Dans le Paris de 1930, le docteur Léon Galipeau reçoit dans son cabinet un certain Louis Martinet âgé de cinquante neuf ans. Le diagnostic avancé par le médecin n'est pas spécialement rassurant puisqu'il annonce à son patient qu'il ne lui reste au maximum que deux ans pour profiter de la vie. Il s'avère que le docteur est parvenu à savoir que son infortuné client possède une maison à Saint-Tropez. C'est ainsi qu'il demande à son frère Emile d'acheter la propriété en viager sur le cours de l'aluminium. Malheureusement ce dernier joue de malchance car Louis Martinet continue de se porter comme un charme et les versements s'accumulent, ce qui irrite au plus haut point Emile et son épouse Elvire. Vient alors l'occupation et le "malade" est toujours bien vivant. Durant cette douloureuse période, rien ne sera épargné à Louis Martinet, la famille Galipeau usant de tous les subterfuges pour l'éliminer, mais rien n'y fait. L'occupation terminée, l'acharnement se poursuit mais là le sort se retourne contre les prétendants et Martinet, désormais centenaire, se porte toujours comme un charme...

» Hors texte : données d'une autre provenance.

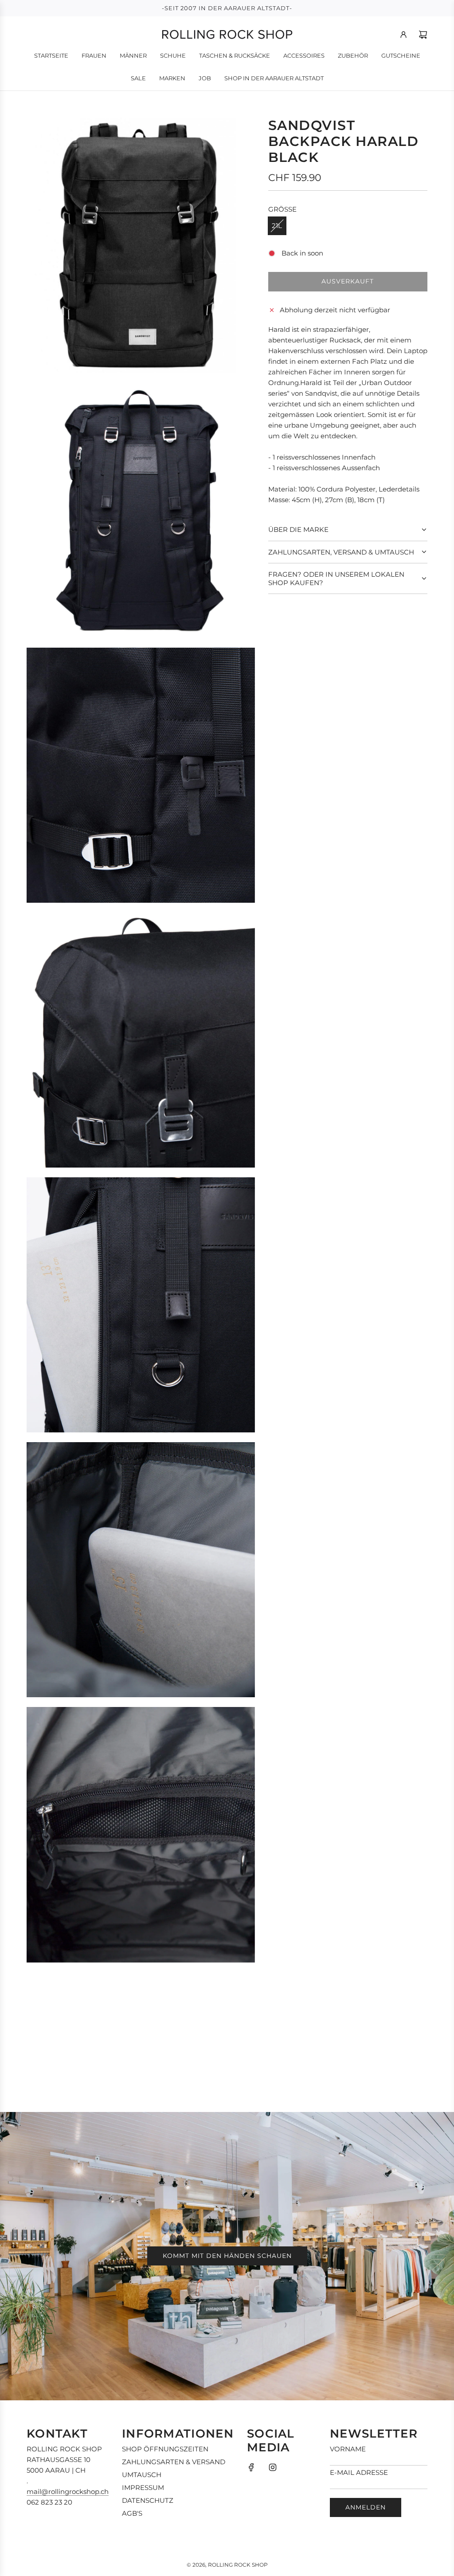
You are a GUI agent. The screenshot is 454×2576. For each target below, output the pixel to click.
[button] (347, 530)
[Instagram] (272, 2467)
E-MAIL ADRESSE (359, 2472)
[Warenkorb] (423, 34)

Nous voici donc en pleine magouille familiale. Un médecin quelque peu pessimiste et mal inspiré dans son diagnostic va servir de "rabatteur" afin d'acquérir la maison d'un brave homme. Les circonstances sont idéales avec un viager indexé sur un cours sensé être avantageux. A partir de là nous assistons au ballet des rapaces, passant des sourires et des flatteries aux interrogations, aux doutes pour se terminer en une haine féroce contre un brave homme simplement victime envié du bien qu'il possède. Des trésors d'imagination souvent diaboliques sont alors déployés pour en finir avec cet être bien portant et impertinent; mais tous les plans dits "infaillibles" échouent. D'étranges coïncidences interviennent sur la meute des prétendants de plus en plus ruinés jusqu'à les faire disparaître les uns après les autres, certains étant même victimes de leur propre piège. Au milieu de ce déluge de stratagèmes, Louis Martinet passe tel un funambule au travers de tous les écueils, sa bonhomie, sa gentillesse, son brin de naïveté, sa fantaisie et son entrain restant intacts. Notre soi-disant malade incurable condamné à brève échéance nous fait, contre toute attente, un sacré centenaire !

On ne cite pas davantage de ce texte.